▸ What you will do
1. In the passage on expert evidence at the dangerous offender hearing, in what year did the appellant tell Dr. Ward he had stopped taking his medication?
2. Extend the passage on expert evidence at the dangerous offender hearing, beginning right after its last sentence.

▸ Extract to read
EXPERT EVIDENCE AT DANGEROUS OFFENDER HEARING
[7] The appellant was assessed by two psychiatrists, Dr. Pallandi and Dr. Gojer, for the purposes of the dangerous offender hearing. Both testified on the appellant’s long term risk and treatability. In addition, Dr. Ward reported to the Court on the question of criminal responsibility. The appellant admitted to Dr. Ward that he had stopped taking his medication in 2008. Dr. Ward noted that the appellant continued to show poor insight into his need to take medication unless he is incarcerated.
[8] Dr. Pallandi agreed with Dr. Ward that the appellant has a psychotic disorder not otherwise specified and that he has difficulty controlling his impulses, planning, and using language. He described the appellant as having a “courtship disorder” and suffering from an antisocial personality disorder. He expressed the opinion that the various treatments required by the appellant could only be provided in a secure setting in order to ensure that they are provided concurrently.
[9] Dr. Gojer expressed the view that the appellant has a schizoaffective disorder that causes him to lose touch with reality. He agreed that this could also be diagnosed as a psychotic disorder not otherwise specified and that the treatment for both conditions was the same. He agreed that the appellant also likely suffers from Fetal Alcohol Syndrome, polysubstance abuse, sexually deviant behaviour, and has severe social skills deficits.
[10] Both Dr. Pallandi and Dr. Gojer expressed the view that the appellant poses a high risk of reoffending. Dr. Pallandi described the appellant as being at a “high or even very high” risk of recidivism with respect to sexual offences, noting a progression in the intrusiveness of the appellant’s conduct towards women of all ages who may come into contact with him. He was not optimistic about controlling the risk posed by the appellant. Dr. Gojer described the appellant as being at a “high risk” to reoffend, but expressed the view that there is a reasonable possibility of controlling the risk presented by the appellant following treatment in a corrections institute, if the appellant is supervised and receives the recommended treatments concurrently. He added that the risk increased if one component of the treatment was missing.

▸ Supplied data
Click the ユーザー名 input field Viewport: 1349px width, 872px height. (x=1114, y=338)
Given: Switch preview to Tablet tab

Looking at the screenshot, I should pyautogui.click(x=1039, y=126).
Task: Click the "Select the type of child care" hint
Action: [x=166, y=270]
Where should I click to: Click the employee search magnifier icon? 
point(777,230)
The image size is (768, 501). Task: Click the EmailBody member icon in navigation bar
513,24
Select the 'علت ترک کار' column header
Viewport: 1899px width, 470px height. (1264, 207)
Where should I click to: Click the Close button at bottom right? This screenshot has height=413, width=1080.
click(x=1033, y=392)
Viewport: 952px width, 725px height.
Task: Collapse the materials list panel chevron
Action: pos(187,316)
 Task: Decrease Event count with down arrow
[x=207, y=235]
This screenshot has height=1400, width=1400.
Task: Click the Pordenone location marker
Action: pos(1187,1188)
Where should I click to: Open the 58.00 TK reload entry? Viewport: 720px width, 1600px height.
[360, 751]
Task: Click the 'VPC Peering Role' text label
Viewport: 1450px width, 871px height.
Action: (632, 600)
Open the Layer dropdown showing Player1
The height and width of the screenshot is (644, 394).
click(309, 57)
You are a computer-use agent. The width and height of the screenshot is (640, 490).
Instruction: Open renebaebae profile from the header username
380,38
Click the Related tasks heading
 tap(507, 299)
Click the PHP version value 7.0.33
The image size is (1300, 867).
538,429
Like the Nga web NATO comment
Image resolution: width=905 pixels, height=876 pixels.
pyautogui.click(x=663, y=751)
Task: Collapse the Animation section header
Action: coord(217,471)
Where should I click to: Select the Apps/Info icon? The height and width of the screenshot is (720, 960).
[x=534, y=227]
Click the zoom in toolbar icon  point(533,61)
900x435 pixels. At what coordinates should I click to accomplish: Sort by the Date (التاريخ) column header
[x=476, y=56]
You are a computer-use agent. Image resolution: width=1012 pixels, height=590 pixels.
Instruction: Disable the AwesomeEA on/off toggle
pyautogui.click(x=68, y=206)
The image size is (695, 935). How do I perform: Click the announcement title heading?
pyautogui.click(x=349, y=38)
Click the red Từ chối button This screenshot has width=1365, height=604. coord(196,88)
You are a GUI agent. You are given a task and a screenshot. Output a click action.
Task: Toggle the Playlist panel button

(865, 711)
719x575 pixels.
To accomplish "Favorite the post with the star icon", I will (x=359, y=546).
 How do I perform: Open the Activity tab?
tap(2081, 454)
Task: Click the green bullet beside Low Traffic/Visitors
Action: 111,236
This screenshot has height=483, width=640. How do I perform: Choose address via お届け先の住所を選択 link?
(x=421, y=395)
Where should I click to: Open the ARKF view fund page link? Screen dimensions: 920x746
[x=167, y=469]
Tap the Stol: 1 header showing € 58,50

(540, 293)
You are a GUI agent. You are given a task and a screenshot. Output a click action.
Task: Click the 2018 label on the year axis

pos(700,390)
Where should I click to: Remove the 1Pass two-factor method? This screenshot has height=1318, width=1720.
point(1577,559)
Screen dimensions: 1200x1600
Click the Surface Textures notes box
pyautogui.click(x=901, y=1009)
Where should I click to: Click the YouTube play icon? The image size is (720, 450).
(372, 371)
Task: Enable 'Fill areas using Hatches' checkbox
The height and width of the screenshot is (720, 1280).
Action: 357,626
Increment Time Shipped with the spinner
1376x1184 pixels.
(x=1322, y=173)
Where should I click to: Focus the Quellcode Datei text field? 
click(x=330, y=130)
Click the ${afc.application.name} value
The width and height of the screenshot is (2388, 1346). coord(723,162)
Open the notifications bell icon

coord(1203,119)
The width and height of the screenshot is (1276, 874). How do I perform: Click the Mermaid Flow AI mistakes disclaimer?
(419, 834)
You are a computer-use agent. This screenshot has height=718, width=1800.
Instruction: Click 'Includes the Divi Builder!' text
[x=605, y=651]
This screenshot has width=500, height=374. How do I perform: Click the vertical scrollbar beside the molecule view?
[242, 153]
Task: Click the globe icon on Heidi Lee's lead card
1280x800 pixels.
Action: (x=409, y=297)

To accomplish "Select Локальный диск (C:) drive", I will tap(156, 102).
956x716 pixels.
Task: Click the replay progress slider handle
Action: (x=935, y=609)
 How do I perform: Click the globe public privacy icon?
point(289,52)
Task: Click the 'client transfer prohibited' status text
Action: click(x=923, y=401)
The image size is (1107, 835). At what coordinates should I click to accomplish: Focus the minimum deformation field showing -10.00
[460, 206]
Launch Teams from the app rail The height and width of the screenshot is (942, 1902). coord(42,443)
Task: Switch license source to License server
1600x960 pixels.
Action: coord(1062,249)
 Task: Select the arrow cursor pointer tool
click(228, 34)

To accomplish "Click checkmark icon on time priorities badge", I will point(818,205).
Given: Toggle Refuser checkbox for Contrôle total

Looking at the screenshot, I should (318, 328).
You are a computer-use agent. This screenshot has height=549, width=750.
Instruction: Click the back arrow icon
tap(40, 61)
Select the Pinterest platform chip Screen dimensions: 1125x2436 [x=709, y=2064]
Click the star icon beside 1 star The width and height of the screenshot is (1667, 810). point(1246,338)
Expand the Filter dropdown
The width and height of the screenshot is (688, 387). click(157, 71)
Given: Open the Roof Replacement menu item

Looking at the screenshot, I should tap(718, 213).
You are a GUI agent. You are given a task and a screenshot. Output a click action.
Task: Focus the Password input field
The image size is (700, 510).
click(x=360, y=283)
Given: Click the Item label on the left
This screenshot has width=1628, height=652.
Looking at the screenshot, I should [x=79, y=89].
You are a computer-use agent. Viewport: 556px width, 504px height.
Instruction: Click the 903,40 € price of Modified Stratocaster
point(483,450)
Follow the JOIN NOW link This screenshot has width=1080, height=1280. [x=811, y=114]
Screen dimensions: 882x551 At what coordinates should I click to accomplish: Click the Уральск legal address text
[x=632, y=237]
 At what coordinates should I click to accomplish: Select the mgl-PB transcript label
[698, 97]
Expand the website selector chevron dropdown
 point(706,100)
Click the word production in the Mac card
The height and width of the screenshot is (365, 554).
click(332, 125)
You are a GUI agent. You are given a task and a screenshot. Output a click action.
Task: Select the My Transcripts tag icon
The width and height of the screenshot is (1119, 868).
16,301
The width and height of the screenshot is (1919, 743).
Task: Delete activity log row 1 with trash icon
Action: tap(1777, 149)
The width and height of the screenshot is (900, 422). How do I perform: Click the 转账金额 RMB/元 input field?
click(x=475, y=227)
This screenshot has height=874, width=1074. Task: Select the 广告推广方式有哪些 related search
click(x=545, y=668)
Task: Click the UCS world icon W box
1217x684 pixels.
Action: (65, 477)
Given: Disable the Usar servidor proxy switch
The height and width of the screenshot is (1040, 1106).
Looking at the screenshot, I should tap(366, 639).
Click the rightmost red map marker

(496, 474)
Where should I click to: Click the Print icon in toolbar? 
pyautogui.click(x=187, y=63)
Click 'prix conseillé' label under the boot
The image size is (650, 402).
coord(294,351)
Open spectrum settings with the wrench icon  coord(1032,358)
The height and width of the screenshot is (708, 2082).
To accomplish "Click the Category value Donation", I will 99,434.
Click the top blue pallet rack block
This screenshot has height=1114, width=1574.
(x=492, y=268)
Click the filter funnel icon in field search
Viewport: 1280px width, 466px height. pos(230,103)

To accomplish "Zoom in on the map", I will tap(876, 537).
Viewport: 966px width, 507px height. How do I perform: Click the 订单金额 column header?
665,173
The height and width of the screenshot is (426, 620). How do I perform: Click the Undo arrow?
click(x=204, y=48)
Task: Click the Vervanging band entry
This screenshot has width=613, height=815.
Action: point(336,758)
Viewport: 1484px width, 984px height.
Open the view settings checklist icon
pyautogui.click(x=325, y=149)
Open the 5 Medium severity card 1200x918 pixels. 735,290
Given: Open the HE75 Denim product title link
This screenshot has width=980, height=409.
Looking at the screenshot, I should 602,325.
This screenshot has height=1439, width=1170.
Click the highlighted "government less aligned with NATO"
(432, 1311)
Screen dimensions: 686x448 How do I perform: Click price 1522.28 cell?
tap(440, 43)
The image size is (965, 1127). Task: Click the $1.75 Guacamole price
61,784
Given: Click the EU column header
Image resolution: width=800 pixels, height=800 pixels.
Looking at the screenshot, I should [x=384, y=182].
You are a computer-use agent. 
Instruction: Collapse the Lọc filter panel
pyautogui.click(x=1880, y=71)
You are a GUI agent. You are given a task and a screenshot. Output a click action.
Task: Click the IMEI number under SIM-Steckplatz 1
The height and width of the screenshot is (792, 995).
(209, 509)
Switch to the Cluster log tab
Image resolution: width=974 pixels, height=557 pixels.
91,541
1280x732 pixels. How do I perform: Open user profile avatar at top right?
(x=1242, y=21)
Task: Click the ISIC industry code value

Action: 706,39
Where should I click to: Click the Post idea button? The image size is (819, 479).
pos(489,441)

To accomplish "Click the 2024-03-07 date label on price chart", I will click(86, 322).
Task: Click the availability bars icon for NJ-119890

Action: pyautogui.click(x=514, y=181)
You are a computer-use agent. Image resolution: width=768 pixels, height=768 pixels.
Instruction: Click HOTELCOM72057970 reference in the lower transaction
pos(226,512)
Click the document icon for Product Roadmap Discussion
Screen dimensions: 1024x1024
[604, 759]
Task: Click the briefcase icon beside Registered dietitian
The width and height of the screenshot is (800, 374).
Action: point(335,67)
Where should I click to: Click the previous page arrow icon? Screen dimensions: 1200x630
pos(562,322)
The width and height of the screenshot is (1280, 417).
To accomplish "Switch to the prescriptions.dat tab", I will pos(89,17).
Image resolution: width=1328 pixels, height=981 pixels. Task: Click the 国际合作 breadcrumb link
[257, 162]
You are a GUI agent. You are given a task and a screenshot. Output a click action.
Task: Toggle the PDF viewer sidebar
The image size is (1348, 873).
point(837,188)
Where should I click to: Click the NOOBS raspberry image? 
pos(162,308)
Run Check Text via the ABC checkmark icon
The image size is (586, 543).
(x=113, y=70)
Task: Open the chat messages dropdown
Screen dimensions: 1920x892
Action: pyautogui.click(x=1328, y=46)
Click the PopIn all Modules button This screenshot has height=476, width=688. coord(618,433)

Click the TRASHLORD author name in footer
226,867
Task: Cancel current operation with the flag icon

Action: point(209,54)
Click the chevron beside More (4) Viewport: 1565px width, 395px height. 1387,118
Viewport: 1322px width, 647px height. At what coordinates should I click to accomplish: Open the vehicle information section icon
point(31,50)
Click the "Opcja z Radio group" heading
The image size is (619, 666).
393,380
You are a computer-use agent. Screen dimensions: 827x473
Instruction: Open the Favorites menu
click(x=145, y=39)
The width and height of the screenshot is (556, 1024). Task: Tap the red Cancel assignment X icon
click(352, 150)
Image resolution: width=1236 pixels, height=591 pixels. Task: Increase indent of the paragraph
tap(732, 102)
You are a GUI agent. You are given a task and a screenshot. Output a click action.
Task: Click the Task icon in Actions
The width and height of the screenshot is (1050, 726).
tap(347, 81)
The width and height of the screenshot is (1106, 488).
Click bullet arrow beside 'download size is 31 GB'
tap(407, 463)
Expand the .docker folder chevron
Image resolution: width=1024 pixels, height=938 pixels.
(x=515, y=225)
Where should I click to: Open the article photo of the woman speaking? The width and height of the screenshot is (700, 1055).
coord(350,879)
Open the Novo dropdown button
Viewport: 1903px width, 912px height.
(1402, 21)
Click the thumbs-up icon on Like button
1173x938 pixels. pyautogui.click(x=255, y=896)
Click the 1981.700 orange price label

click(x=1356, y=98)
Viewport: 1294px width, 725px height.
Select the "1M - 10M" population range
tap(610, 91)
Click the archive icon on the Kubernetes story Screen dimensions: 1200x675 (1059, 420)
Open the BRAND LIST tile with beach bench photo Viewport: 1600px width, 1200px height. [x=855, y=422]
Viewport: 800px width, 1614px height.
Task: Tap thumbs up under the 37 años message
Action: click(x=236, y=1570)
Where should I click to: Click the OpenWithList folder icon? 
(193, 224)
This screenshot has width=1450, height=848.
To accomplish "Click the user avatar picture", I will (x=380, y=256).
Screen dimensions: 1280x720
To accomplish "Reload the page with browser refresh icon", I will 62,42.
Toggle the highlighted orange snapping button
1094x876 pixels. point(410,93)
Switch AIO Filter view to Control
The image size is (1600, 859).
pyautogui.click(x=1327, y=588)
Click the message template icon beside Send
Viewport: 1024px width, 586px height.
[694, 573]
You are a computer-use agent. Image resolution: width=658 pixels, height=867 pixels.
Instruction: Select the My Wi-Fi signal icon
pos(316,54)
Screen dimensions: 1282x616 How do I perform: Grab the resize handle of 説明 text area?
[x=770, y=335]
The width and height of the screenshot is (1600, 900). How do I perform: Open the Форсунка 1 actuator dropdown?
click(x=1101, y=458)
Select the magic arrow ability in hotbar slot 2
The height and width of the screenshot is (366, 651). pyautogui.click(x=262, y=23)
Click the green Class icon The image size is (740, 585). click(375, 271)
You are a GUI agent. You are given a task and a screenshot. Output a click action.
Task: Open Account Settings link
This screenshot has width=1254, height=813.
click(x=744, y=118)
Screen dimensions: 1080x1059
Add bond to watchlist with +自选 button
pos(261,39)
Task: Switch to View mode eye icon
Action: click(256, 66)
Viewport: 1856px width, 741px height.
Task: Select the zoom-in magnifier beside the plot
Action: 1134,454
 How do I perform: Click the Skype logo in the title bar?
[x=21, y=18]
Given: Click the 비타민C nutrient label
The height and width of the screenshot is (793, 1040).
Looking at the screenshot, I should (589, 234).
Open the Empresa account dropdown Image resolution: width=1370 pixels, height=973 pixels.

▸ Answers to the tasks
1. In 2008.

2.
THE SENTENCING JUDGE’S REASONS FOR DECISION
[11] The sentencing judge rejected the Crown’s position that the appellant bore the burden of establishing manageability in the community. She noted that the overall objective of the dangerous offender legislation is the prevention of future offences and the protection of the public. As a result, the sentencing judge stated, at para. 107, that there must be “more than an expression of hope” concerning a reasonable possibility of eventually controlling the offender’s risk in the community. There must be evidence of treatability indicating that the offender can be treated within a definite period of time. She understood the “reasonable possibility” concept as requiring a “degree of realism”.
[12] The sentencing judge noted the requirement of an evidentiary basis for contingencies in a proposed treatment plan, as well as the need to make a finding concerning the appellant’s present and future willingness to take his medication. She stated, at para. 112, that “eventual control” of the risk posed by the appellant requires a determination “that the risk posed by the offender will be controlled not only during the supervision order, but also at the conclusion of that order, when the offender is no longer supervised.” Citing this court’s decision in R. v. D.V.B., 2010 ONCA 291, 100 O.R. (3d) 736, at para. 57, she noted that “all that is required is that there be a reasonable possibility that such control can be achieved”.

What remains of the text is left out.